Another three soldiers were wounded in the attack near the town of Arsal, where Islamist insurgents including militants affiliated to Islamic State staged a cross-border incursion last month that triggered five days of deadly battles.

The insurgents are holding at least 15 Lebanese soldiers taken captive during the August incursion that marked the most serious spillover to date of the Syrian civil war into Lebanon. Islamic State militants have beheaded soldiers taken captive in the incursion.The Sunni militants are demanding the release of Islamists held in a Lebanese jail. (Reuters)<

12:54 P.M. France says it has conducted its first airstrike in Iraq and had destroyed a logistics depot held by the Islamic State group.

The office of President Francois Hollande said Rafale fighter jets struck the depot in northeastern Iraq on Friday morning and the target was “entirely destroyed.” (AP)

12:30 P.M. The Philippines has withdrawn the bulk of its peacekeepersearly from the United Nations mission in the Golan Heights due to escalating fighting in the border region, the country’s military said Friday. (AP)

6:35 A.M. U.S. President Barack Obama is not scheduled to meet Iranian President Hassan Rohani in New York during the United Nations General Assembly next week, though the U.S. leader remains open to such a meeting, a senior U.S. official said on Thursday.

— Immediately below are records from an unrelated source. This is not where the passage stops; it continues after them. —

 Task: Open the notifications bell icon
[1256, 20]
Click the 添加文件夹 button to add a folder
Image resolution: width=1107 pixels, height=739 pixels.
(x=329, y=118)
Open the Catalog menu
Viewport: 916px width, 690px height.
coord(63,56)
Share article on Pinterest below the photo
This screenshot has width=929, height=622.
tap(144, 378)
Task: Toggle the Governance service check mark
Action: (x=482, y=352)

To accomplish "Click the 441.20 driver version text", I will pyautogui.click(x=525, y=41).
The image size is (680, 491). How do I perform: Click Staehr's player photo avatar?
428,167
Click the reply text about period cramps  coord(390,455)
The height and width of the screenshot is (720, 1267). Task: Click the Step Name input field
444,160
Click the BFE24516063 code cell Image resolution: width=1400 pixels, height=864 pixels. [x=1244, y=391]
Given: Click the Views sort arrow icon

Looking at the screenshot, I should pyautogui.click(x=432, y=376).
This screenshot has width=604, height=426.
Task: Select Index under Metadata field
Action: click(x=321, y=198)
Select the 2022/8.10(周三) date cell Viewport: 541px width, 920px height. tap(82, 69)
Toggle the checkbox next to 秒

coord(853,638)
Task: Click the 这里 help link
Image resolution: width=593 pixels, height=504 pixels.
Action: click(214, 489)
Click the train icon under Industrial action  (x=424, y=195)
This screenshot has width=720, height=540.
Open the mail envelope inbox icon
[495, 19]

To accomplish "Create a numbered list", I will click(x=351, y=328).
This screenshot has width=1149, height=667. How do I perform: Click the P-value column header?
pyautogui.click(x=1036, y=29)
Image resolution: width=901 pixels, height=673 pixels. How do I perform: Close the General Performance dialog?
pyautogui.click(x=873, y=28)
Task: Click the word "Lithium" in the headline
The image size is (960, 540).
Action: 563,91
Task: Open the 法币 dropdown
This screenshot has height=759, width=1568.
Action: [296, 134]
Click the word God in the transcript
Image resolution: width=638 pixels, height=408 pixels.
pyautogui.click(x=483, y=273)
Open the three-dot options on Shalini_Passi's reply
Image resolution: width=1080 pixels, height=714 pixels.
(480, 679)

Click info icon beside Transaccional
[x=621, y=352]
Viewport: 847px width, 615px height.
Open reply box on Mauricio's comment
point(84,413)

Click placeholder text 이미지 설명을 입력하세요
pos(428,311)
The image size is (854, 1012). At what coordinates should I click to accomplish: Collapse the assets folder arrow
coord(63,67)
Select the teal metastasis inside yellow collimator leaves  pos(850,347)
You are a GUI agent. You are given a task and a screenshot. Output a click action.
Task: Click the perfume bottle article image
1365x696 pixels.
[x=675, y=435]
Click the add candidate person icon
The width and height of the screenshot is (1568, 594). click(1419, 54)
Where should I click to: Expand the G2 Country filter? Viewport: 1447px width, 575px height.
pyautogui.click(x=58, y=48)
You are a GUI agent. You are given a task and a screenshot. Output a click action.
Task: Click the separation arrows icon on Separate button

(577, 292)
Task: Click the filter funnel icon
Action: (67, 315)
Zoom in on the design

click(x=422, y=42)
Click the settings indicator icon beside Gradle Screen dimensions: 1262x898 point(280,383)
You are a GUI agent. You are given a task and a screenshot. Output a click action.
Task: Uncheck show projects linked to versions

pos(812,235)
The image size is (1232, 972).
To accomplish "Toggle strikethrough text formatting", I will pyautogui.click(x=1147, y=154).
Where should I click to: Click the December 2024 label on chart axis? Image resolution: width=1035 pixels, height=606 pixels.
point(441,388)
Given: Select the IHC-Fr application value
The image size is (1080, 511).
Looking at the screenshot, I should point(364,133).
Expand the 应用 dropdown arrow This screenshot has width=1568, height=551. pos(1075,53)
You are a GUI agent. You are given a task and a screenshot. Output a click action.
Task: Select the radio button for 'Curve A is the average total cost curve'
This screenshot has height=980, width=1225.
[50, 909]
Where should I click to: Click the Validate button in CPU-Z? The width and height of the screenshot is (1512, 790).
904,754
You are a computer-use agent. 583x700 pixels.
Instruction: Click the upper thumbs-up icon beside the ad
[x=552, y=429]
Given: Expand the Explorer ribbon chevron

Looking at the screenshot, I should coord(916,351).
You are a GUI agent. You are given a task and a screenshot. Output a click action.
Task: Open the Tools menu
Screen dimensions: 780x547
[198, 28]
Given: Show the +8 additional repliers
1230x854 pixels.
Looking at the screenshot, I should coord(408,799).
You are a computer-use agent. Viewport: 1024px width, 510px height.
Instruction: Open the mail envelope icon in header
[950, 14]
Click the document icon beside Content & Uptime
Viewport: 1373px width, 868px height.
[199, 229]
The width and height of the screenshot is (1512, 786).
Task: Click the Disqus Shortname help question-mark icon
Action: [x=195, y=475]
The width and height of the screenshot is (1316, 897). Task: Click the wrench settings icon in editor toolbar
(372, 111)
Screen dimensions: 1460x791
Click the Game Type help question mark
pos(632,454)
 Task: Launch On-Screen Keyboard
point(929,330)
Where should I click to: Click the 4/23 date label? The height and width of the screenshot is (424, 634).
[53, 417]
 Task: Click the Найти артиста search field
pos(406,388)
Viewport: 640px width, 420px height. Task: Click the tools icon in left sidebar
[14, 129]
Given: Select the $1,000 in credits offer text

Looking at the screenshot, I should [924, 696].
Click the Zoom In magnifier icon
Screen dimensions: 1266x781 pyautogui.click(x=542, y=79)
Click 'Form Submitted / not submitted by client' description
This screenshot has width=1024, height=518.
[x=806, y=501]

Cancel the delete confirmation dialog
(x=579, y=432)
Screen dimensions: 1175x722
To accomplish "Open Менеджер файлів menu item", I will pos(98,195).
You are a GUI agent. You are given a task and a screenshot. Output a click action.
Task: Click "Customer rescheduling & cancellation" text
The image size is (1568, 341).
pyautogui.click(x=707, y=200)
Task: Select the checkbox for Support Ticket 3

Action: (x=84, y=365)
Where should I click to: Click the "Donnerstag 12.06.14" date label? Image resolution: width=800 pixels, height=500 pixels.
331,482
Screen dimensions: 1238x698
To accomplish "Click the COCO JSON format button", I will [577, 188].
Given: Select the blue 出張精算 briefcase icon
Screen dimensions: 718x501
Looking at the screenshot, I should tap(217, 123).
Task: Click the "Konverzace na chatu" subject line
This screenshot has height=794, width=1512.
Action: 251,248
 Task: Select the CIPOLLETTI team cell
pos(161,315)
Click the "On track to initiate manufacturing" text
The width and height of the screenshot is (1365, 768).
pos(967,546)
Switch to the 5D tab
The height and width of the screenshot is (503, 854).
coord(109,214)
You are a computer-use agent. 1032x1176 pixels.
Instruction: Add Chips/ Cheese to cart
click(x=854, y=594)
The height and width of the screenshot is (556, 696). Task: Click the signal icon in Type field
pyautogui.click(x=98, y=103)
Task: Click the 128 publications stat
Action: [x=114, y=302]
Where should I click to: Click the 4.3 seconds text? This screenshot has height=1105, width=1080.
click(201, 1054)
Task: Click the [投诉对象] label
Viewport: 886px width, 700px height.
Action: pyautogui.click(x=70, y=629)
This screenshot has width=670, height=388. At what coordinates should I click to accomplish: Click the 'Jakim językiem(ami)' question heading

U.S. Secretary of State John Kerry is likely to hold bilateral talks with Iranian Foreign Minister Mohammad Javad Zarif on Tehran’s nuclear program and other issues on the sidelines of the annual gathering of world leaders at UN headquarters, the official said on condition of anonymity.

“At this point there is no meeting scheduled,” the official said. “The president of the United States is well known for being open to such a meeting but the choice is really Iran’s.”

The U.S. official said it was possible that foreign ministers from the six powers and Iran would join the nuclear talks on the sidelines of the General Assembly, two months ahead of a November 24 deadline for a final agreement. (Reuters)

3:03 A.M. U.S. President Barack Obama says that strong bipartisan support in the U.S. Congress for the training and arming of moderate Syrian rebels showed Americans were united in the fight against Islamic State militants.

2:50 A.M. The U.S. Senate easily approves controversial legislation requested by Obama to allow the training and arming of moderate Syrian rebels in their fight against Islamic State militants.